**To be done**
Copy all of the data below, reproducing each line without any change.

**Excerpted records**
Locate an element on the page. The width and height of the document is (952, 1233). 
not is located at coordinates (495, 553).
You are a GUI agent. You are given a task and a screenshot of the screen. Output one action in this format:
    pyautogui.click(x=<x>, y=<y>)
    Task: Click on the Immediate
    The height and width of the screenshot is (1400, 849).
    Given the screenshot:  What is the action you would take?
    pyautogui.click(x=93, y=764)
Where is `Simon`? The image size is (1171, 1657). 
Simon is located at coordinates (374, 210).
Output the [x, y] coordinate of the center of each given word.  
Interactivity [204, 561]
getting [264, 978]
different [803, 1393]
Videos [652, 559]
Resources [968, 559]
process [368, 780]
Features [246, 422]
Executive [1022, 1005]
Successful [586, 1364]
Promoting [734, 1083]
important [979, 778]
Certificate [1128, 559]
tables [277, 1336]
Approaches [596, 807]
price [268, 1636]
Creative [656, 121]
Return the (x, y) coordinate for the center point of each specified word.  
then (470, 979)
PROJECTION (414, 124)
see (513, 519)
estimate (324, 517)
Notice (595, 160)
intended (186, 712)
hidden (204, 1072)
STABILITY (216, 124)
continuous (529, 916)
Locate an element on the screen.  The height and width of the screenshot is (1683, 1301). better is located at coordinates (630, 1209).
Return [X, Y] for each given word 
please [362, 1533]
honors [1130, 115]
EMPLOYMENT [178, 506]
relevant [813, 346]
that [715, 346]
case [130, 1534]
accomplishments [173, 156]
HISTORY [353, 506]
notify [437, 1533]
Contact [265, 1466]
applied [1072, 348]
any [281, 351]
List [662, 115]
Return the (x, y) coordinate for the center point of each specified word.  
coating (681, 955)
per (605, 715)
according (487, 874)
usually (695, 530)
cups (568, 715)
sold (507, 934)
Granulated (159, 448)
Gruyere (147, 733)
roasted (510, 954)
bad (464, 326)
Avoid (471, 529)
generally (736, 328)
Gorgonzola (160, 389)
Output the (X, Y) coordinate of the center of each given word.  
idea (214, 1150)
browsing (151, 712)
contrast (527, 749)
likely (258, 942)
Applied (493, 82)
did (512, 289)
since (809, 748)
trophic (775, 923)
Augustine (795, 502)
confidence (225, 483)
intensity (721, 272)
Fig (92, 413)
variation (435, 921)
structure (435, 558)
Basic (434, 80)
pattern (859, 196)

**Full solution**
Locate an element on the page. The width and height of the document is (952, 1233). 
not is located at coordinates (495, 553).
You are a GUI agent. You are given a task and a screenshot of the screen. Output one action in this format:
    pyautogui.click(x=<x>, y=<y>)
    Task: Click on the Immediate
    The height and width of the screenshot is (1400, 849).
    Given the screenshot:  What is the action you would take?
    pyautogui.click(x=93, y=764)
Where is `Simon`? The image size is (1171, 1657). 
Simon is located at coordinates (374, 210).
Output the [x, y] coordinate of the center of each given word.  
Interactivity [204, 561]
getting [264, 978]
different [803, 1393]
Videos [652, 559]
Resources [968, 559]
process [368, 780]
Features [246, 422]
Executive [1022, 1005]
Successful [586, 1364]
Promoting [734, 1083]
important [979, 778]
Certificate [1128, 559]
tables [277, 1336]
Approaches [596, 807]
price [268, 1636]
Creative [656, 121]
Return the (x, y) coordinate for the center point of each specified word.  
then (470, 979)
PROJECTION (414, 124)
see (513, 519)
estimate (324, 517)
Notice (595, 160)
intended (186, 712)
hidden (204, 1072)
STABILITY (216, 124)
continuous (529, 916)
Locate an element on the screen.  The height and width of the screenshot is (1683, 1301). better is located at coordinates (630, 1209).
Return [X, Y] for each given word 
please [362, 1533]
honors [1130, 115]
EMPLOYMENT [178, 506]
relevant [813, 346]
that [715, 346]
case [130, 1534]
accomplishments [173, 156]
HISTORY [353, 506]
notify [437, 1533]
Contact [265, 1466]
applied [1072, 348]
any [281, 351]
List [662, 115]
Return the (x, y) coordinate for the center point of each specified word.  
coating (681, 955)
per (605, 715)
according (487, 874)
usually (695, 530)
cups (568, 715)
sold (507, 934)
Granulated (159, 448)
Gruyere (147, 733)
roasted (510, 954)
bad (464, 326)
Avoid (471, 529)
generally (736, 328)
Gorgonzola (160, 389)
Output the (X, Y) coordinate of the center of each given word.  
idea (214, 1150)
browsing (151, 712)
contrast (527, 749)
likely (258, 942)
Applied (493, 82)
did (512, 289)
since (809, 748)
trophic (775, 923)
Augustine (795, 502)
confidence (225, 483)
intensity (721, 272)
Fig (92, 413)
variation (435, 921)
structure (435, 558)
Basic (434, 80)
pattern (859, 196)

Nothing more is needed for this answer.